Starting with the line that has "You are a computer-use agent." in the records below and stopping after the line that has "Copy the project ID", output every line exactly and nothing else; skip pictures.

(Given information begins)

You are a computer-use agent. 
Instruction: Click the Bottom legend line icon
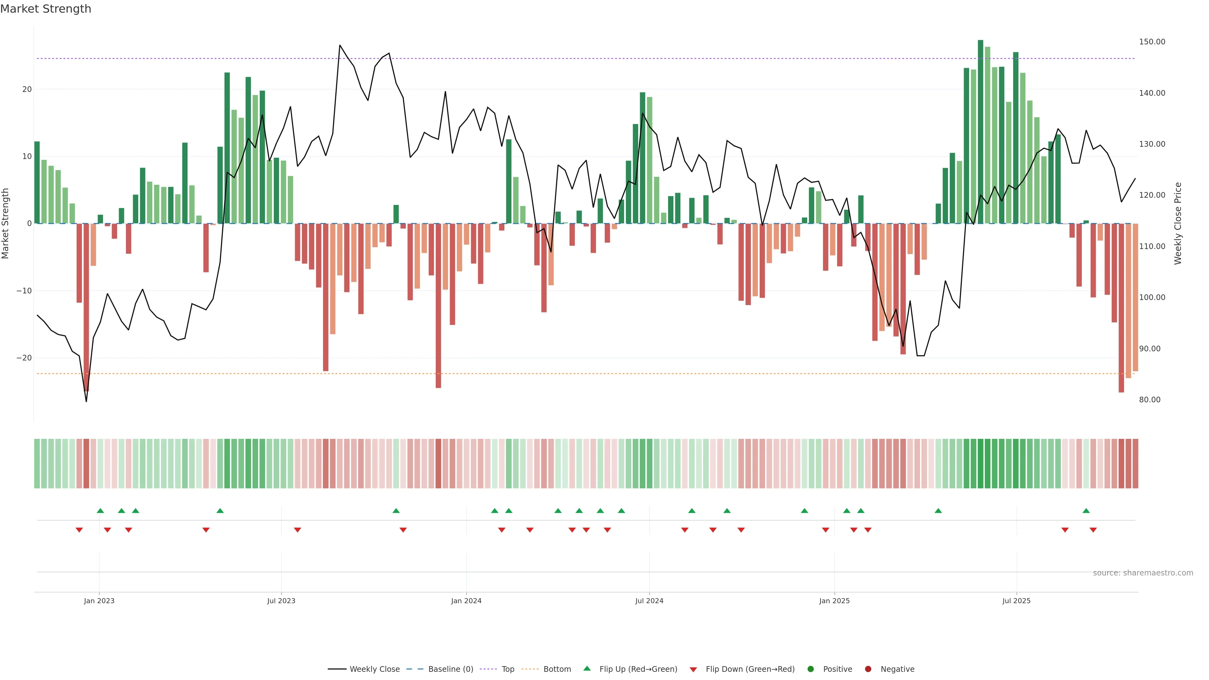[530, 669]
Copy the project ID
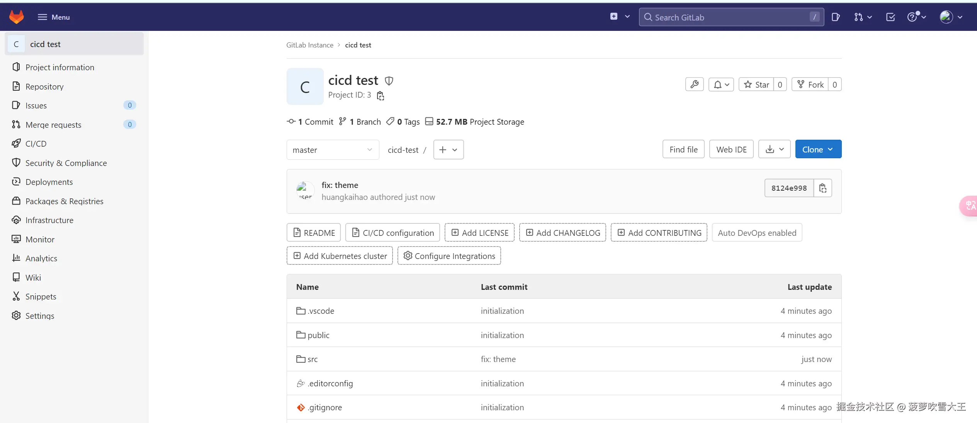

(Given information ends)
(Given information begins)

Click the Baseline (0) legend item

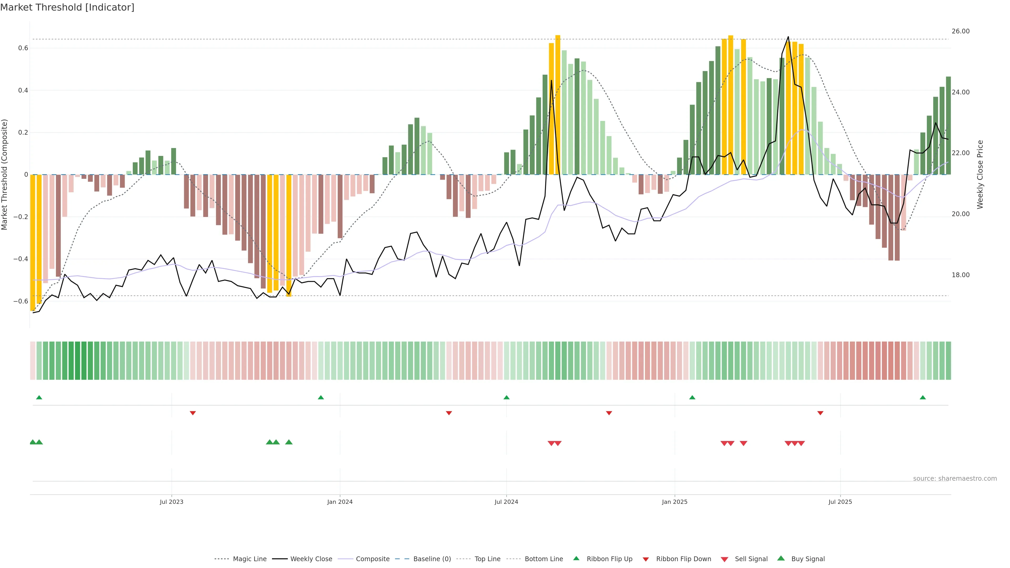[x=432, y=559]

(Given information ends)

▶ Final answer
You are a computer-use agent. 
Instruction: Click the Bottom legend line icon
[530, 669]
Copy the project ID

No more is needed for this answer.